### WHAT IS EXPECTED
When you find the word "chart" in a line of the entries, please copy the whole line.

### EXCERPTED DATA
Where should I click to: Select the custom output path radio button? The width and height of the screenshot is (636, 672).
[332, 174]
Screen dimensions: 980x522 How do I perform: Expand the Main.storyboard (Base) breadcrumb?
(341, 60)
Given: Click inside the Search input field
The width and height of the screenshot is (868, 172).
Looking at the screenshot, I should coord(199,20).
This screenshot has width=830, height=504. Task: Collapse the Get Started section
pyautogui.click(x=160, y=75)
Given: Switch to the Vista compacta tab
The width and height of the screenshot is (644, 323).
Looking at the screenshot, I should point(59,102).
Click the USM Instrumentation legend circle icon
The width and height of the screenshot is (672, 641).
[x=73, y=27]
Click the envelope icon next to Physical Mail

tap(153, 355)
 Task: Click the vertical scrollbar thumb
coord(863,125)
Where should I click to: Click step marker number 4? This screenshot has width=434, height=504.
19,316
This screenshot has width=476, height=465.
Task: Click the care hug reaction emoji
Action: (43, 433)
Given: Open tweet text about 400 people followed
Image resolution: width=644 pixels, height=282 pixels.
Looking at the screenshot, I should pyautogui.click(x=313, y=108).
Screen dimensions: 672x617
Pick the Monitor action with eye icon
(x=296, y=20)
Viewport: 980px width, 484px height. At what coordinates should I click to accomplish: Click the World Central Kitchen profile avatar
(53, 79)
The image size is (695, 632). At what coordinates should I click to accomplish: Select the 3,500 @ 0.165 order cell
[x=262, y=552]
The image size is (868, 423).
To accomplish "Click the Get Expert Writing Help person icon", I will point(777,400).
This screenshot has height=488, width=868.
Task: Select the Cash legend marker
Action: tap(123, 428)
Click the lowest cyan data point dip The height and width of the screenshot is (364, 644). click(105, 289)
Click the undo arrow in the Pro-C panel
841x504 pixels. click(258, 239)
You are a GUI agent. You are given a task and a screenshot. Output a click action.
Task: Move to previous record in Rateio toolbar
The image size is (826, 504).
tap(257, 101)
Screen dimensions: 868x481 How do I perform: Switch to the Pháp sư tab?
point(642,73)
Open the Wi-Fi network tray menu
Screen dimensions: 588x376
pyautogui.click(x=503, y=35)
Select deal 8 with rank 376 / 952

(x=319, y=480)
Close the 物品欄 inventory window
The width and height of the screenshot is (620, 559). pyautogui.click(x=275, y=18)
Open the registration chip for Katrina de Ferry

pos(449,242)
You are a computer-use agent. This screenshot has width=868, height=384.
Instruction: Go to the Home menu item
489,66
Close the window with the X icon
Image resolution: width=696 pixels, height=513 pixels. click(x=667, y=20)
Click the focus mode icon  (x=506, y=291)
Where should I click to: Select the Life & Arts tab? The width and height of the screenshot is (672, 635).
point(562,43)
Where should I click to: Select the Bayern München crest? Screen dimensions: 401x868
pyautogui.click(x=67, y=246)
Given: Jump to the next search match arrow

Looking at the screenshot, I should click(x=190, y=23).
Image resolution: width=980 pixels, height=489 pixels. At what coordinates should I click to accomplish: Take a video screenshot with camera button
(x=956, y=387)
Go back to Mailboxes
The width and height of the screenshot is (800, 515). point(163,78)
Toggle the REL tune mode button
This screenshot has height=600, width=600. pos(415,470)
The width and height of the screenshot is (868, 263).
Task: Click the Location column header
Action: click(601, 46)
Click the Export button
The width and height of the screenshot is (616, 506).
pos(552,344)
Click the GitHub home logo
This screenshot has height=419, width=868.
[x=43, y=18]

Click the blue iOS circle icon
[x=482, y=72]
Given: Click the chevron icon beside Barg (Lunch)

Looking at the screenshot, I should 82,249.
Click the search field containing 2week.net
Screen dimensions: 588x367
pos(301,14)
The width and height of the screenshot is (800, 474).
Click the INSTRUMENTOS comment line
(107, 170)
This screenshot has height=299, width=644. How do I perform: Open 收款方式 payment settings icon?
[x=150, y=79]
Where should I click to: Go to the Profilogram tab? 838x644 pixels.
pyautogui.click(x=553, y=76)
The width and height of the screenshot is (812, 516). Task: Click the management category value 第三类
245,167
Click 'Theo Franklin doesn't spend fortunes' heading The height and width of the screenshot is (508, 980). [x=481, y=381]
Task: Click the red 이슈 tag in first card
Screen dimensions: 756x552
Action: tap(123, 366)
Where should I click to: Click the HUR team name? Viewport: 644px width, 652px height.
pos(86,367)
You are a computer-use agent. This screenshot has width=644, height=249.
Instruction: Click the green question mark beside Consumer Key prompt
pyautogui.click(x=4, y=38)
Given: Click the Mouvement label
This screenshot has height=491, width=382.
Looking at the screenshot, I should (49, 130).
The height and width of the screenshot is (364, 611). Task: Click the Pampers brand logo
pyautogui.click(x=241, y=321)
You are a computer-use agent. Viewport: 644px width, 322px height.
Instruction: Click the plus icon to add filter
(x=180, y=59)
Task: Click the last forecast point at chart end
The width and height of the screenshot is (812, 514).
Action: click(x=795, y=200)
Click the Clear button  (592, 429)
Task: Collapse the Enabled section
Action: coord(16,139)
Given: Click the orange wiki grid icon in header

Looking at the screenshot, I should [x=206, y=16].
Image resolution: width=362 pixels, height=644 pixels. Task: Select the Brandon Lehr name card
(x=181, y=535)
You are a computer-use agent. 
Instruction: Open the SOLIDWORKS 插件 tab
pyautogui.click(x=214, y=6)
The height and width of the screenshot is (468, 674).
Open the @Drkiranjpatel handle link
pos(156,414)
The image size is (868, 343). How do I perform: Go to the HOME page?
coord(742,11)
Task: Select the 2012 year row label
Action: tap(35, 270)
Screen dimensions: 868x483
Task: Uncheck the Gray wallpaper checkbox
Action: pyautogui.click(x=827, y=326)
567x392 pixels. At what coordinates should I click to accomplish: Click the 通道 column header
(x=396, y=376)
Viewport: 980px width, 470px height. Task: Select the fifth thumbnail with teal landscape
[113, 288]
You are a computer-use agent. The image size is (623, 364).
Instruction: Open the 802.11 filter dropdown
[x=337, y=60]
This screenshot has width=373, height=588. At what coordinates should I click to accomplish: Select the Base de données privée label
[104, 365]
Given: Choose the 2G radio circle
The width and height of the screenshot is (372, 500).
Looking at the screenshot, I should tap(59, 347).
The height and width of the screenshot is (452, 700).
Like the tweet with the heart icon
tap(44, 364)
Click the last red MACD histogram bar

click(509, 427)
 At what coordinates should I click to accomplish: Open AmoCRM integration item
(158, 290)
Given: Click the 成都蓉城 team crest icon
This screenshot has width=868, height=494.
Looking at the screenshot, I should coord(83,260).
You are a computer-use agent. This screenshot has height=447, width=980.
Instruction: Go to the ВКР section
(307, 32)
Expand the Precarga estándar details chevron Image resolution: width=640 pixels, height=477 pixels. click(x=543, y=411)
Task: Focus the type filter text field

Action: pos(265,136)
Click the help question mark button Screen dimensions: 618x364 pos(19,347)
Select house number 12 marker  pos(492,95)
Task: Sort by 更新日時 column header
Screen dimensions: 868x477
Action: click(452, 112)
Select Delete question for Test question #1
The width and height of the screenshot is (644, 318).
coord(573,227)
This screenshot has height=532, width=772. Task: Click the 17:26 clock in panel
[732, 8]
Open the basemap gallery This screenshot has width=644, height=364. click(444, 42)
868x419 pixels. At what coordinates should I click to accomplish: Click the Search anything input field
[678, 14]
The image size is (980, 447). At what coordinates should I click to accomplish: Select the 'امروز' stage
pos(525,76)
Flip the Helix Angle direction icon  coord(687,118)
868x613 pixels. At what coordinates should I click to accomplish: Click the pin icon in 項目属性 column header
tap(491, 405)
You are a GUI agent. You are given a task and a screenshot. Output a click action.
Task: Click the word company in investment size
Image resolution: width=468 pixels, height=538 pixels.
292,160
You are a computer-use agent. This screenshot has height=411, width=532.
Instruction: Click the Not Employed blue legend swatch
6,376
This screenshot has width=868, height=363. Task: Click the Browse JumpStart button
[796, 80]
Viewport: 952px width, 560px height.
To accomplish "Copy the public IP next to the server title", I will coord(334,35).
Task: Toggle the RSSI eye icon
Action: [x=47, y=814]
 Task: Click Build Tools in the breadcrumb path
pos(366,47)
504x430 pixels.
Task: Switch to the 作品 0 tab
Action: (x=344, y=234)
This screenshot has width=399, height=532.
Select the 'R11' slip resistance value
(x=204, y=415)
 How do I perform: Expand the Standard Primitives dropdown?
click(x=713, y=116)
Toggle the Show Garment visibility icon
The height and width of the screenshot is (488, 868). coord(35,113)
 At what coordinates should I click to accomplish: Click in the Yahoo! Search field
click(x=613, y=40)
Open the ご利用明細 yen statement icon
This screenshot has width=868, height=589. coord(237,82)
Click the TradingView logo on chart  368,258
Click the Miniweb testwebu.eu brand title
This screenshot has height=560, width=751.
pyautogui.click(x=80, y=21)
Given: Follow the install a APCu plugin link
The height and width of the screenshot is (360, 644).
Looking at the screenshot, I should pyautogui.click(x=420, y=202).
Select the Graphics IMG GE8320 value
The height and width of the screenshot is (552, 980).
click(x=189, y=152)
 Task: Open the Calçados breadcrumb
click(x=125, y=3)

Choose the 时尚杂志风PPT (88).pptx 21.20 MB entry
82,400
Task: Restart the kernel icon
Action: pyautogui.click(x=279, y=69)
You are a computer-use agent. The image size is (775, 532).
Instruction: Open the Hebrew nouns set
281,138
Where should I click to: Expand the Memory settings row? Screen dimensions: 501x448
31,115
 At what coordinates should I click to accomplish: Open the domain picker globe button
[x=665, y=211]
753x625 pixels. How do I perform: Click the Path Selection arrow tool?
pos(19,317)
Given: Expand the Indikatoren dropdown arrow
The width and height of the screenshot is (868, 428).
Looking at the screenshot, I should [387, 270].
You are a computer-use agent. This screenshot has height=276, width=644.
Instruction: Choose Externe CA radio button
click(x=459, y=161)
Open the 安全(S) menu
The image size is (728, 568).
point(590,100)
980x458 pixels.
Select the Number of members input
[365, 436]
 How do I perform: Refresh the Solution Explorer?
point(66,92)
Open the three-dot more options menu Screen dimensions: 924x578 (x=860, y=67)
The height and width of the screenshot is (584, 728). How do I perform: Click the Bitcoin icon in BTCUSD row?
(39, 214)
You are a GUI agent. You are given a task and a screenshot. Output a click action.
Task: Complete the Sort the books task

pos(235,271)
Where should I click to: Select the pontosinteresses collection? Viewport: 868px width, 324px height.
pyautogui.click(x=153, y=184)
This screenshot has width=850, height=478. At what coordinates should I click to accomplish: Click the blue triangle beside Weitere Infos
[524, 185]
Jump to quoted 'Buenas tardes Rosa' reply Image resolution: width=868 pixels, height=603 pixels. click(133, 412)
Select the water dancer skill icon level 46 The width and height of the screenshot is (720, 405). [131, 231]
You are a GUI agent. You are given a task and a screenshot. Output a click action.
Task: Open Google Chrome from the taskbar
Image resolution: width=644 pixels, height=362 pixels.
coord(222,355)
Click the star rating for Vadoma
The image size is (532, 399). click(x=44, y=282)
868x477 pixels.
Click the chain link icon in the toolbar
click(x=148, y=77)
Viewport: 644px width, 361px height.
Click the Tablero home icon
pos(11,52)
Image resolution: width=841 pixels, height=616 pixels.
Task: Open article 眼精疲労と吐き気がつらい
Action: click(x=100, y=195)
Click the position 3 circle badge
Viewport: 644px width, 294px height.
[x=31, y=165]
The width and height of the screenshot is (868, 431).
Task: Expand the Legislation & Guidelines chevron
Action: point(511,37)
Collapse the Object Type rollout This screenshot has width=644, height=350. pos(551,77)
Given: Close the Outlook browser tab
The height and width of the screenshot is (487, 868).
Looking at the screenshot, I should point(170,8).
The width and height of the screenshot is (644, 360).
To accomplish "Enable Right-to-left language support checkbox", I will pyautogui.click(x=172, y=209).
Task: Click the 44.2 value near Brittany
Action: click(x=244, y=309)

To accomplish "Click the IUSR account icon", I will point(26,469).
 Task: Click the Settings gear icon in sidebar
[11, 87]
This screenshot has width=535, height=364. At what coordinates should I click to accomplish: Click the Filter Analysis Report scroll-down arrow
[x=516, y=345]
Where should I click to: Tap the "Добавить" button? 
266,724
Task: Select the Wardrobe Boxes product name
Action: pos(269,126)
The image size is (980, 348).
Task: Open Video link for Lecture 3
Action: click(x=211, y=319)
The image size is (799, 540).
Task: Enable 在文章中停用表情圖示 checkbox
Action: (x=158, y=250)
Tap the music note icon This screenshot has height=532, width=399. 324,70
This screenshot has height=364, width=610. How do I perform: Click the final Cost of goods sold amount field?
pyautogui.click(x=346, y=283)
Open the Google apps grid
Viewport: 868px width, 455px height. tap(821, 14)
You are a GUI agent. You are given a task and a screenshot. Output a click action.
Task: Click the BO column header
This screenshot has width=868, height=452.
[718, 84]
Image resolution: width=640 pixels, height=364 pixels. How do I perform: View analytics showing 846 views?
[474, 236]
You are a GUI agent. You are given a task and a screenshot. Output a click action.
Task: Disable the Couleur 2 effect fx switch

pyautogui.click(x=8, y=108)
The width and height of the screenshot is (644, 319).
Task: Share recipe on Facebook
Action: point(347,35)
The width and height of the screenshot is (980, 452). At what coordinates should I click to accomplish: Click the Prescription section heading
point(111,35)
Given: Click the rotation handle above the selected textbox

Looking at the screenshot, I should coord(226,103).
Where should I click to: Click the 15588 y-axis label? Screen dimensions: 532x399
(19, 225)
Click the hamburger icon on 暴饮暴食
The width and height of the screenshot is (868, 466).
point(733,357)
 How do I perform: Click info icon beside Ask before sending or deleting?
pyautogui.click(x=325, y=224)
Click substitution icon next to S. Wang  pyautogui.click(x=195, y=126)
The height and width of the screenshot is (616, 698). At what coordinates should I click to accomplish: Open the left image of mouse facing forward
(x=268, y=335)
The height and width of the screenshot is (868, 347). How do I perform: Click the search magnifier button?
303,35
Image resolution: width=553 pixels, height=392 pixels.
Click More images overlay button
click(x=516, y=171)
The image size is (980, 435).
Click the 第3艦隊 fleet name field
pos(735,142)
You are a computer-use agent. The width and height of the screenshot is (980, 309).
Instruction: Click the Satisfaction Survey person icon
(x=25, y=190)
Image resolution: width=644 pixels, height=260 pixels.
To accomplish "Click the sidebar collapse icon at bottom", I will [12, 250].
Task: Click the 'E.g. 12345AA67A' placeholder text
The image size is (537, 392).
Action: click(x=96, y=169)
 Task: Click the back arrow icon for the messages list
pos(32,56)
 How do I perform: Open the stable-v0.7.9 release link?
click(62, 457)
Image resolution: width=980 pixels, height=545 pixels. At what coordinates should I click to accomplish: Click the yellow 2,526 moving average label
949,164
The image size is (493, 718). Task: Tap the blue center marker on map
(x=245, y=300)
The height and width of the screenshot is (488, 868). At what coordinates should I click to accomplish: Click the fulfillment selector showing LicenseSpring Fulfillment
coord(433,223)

### EXERCISE RESULT
Task: Click the last forecast point at chart end
Click the TradingView logo on chart  368,258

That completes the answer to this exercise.